También fue testigo de cómo Francisco, apreciado por ser el hermano de Baitos, minutos después, le quita el abrigo al herido, se lo calza y toma la guardia junto a los tres sacrificados. No pareció impresionarse por los ojos suplicantes de Centurión que, como dos esferas de vidrio, se clavaron en los suyos al acercarse.
Su atención vuelve a Baitos, que ahora se pone de pie con dificultad, y le cuesta reconocer, en ese cuerpo raquítico, al joven rebelde y fuerte con el que compartió parte de su vida en España. Sí le resulta familiar esa mirada iracunda, turbada por el resentimiento que la habita cuando está decidido a hacer lo que cree que hace falta. En ese instante pudo leer su pensamiento y se interpuso entre su amigo, que se abalanzó como un lobo sobre su presa, y Francisco, ahora confundido con otro. La faca atravesó su transparencia y penetró en la piel de nutria varias veces hasta el gemido final. Ante la escena, vuelve a corroborar que ya no posee el poder de la palabra ni de la acción. El ballestero corta un miembro de ese cuerpo ya sin vida y, como un animal hambriento y salvaje, devora a su caza.

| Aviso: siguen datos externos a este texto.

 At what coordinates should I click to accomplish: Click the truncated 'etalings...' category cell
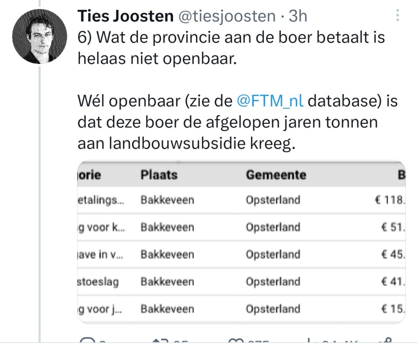click(x=101, y=200)
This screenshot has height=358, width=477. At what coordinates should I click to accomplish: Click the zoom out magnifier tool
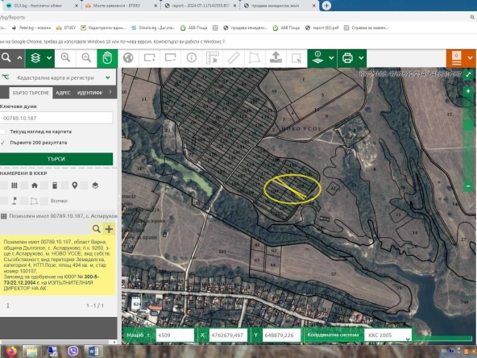[86, 58]
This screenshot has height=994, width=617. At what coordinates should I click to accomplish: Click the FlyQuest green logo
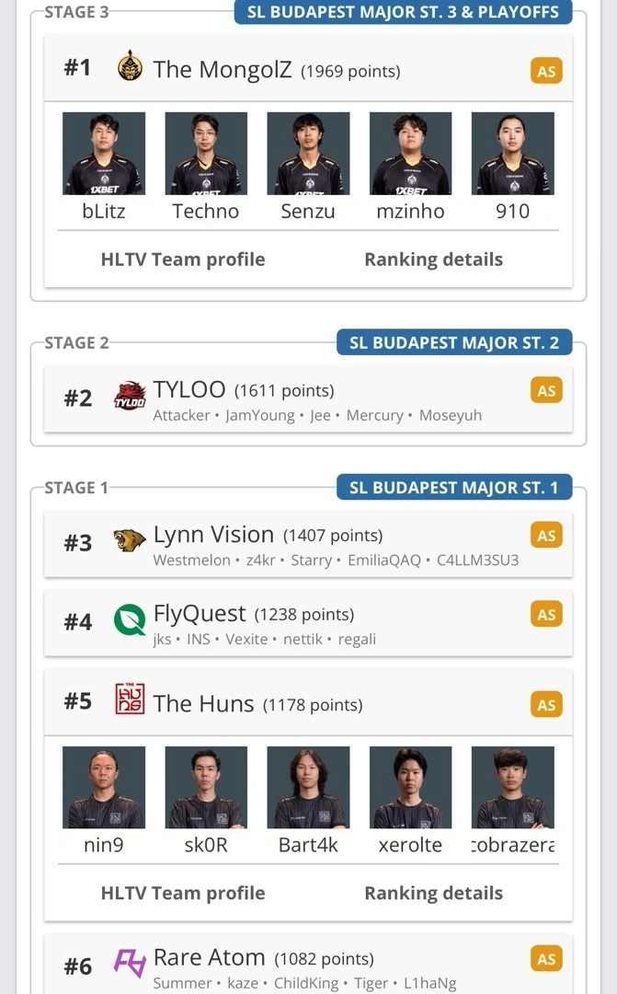coord(130,620)
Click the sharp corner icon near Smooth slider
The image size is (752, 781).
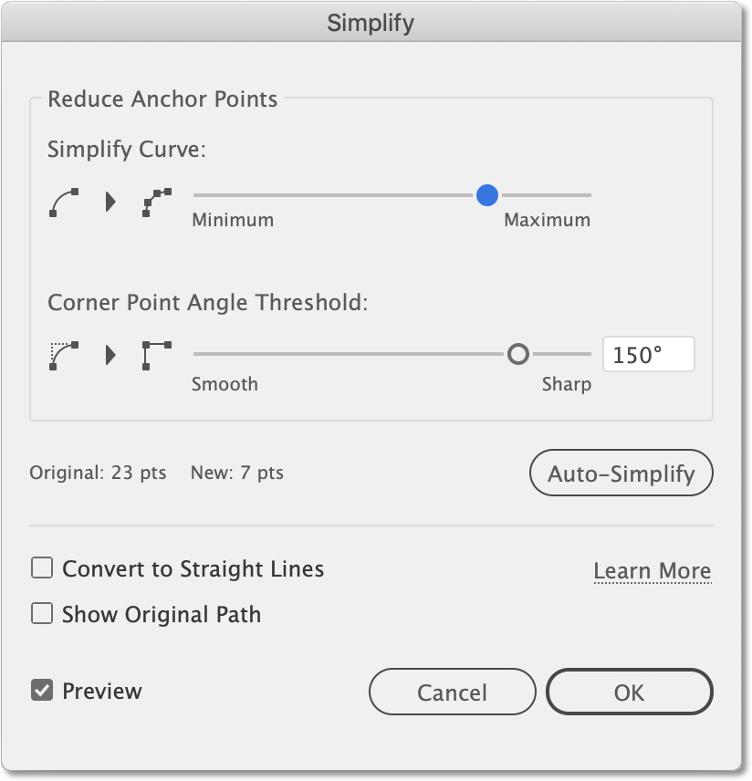pos(157,356)
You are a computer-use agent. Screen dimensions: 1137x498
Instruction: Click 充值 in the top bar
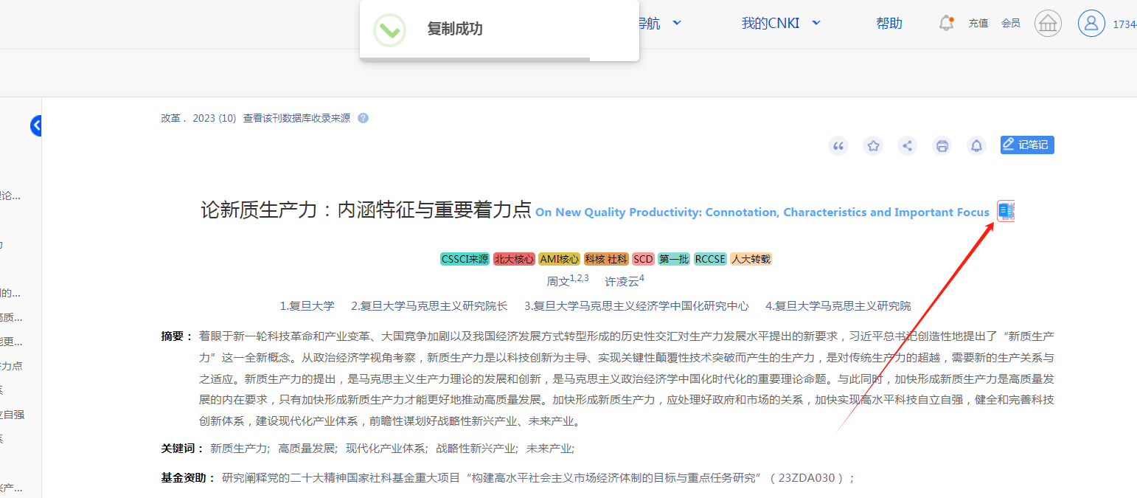[x=978, y=24]
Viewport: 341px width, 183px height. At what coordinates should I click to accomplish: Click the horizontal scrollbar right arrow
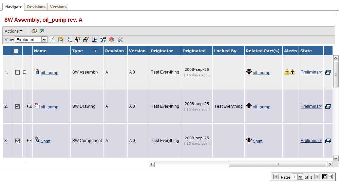[330, 164]
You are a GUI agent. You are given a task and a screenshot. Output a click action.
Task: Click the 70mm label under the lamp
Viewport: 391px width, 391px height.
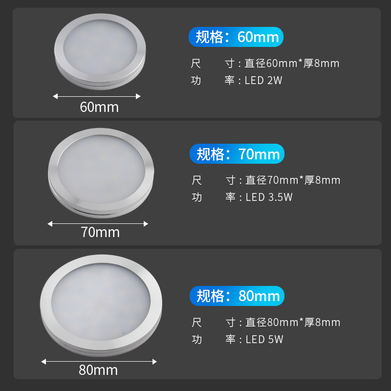[100, 232]
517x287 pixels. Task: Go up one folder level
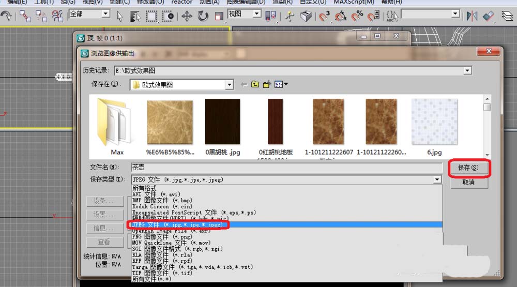tap(255, 84)

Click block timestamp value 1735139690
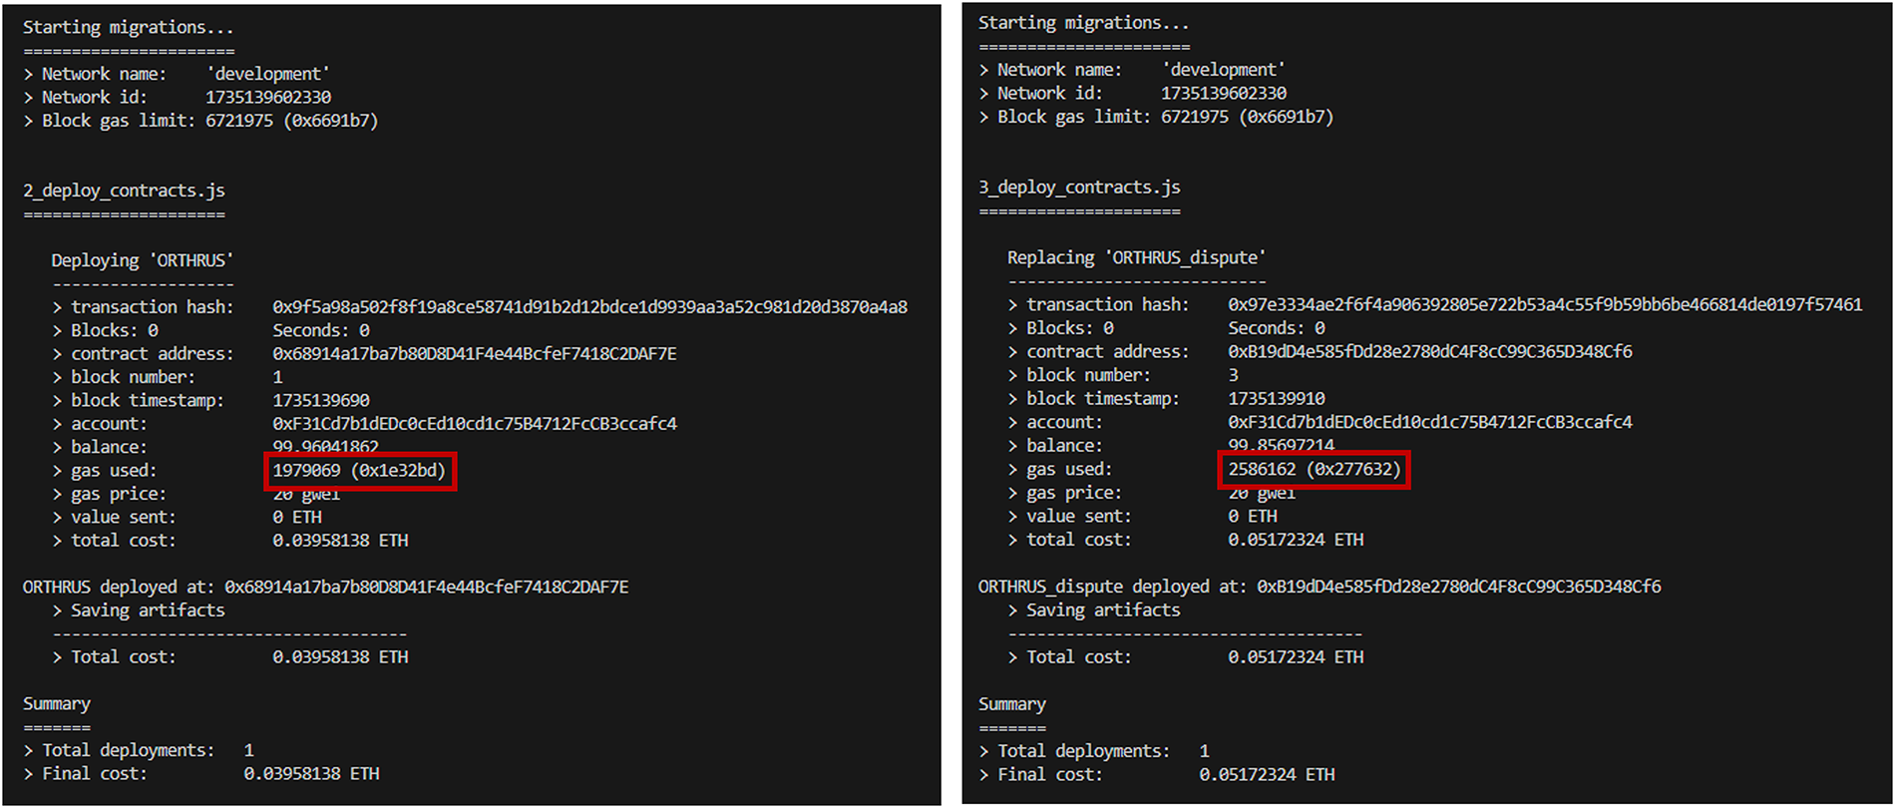click(321, 400)
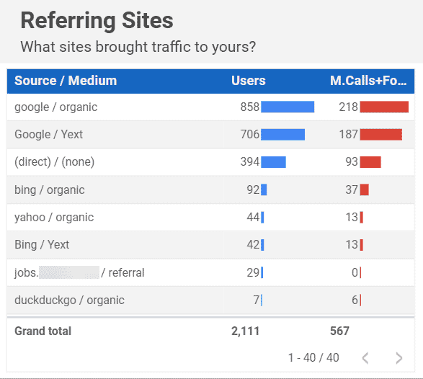Go to next page arrow
The height and width of the screenshot is (379, 423).
[x=399, y=358]
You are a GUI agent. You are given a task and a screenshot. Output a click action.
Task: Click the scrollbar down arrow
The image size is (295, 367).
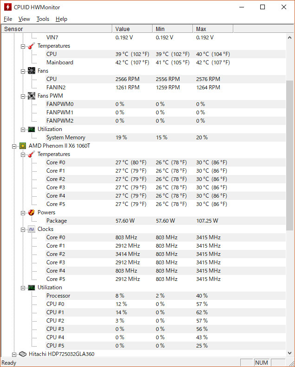pos(289,353)
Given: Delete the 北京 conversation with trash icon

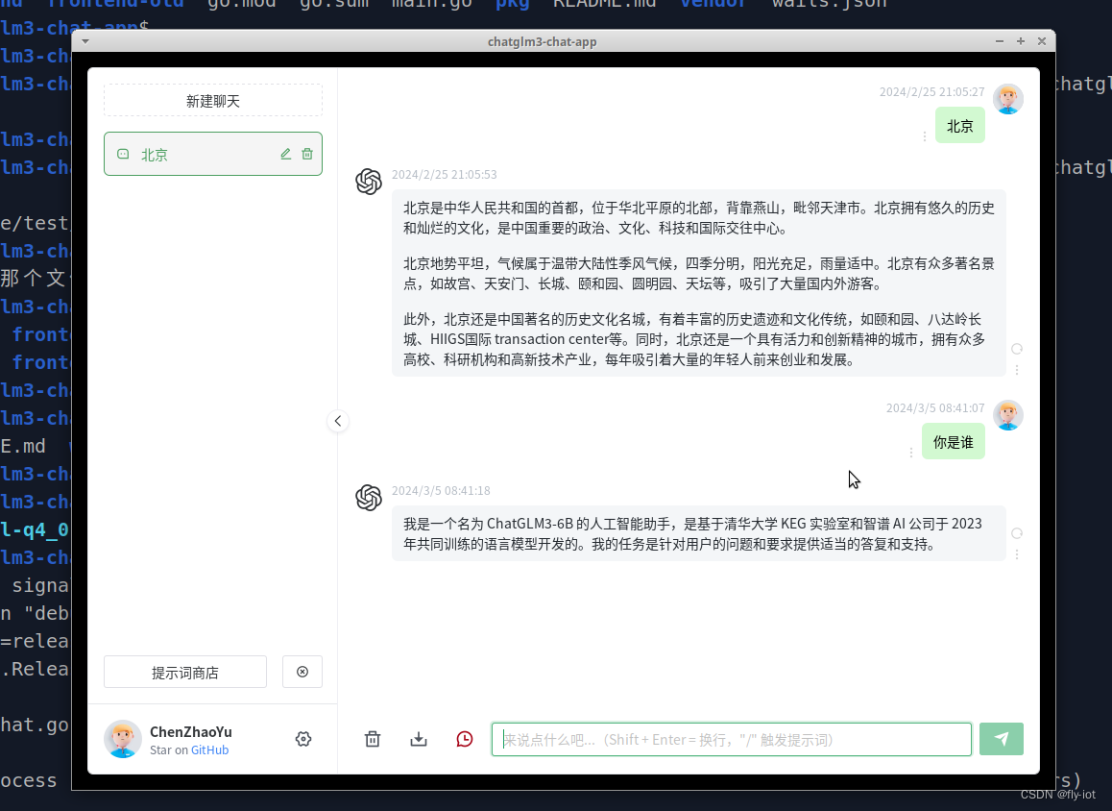Looking at the screenshot, I should [307, 153].
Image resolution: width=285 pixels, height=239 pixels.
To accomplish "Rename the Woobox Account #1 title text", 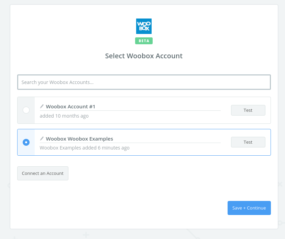I will [x=70, y=107].
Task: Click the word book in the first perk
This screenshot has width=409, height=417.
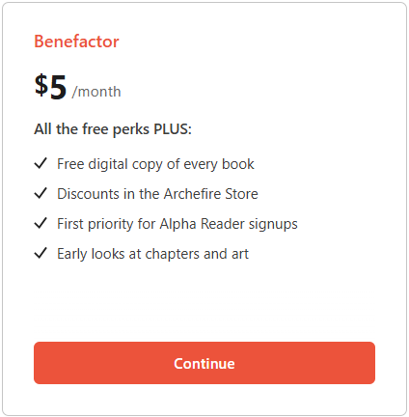Action: tap(238, 164)
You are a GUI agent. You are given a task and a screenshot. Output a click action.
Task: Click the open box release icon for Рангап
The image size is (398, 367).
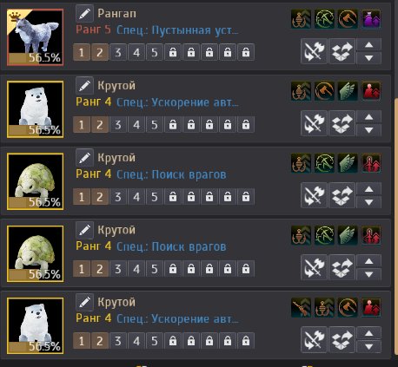pyautogui.click(x=342, y=51)
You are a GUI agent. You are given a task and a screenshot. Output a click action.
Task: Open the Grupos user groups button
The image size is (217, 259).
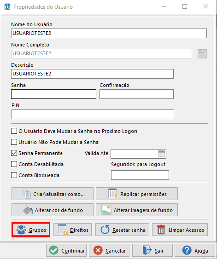click(x=31, y=230)
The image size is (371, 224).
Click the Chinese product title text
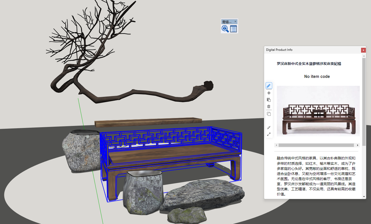[309, 64]
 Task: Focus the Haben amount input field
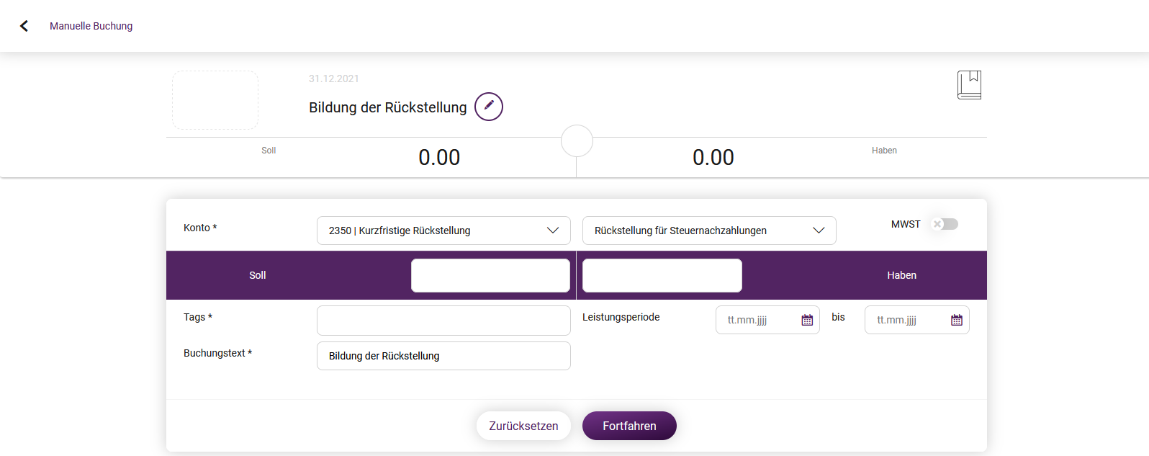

Ahora nota otra presencia a su derecha que mira junto a él, sin sentimiento ni emoción alguna, cómo Baitos reconoce el anillo que su madre le regaló a Francisco en esa mano desgarrada que aún sostiene entre las suyas. Los dos oyen el grito lastimoso, desesperado, y ven cómo, en una carrera alocada, Baitos se trepa al cerco y con demencia corre hacia el río.
Sin acuerdo previo, en silencio, ambos deciden aguardarlo, con la esperanza de que, juntos los tres, puedan encontrar la puerta de salida.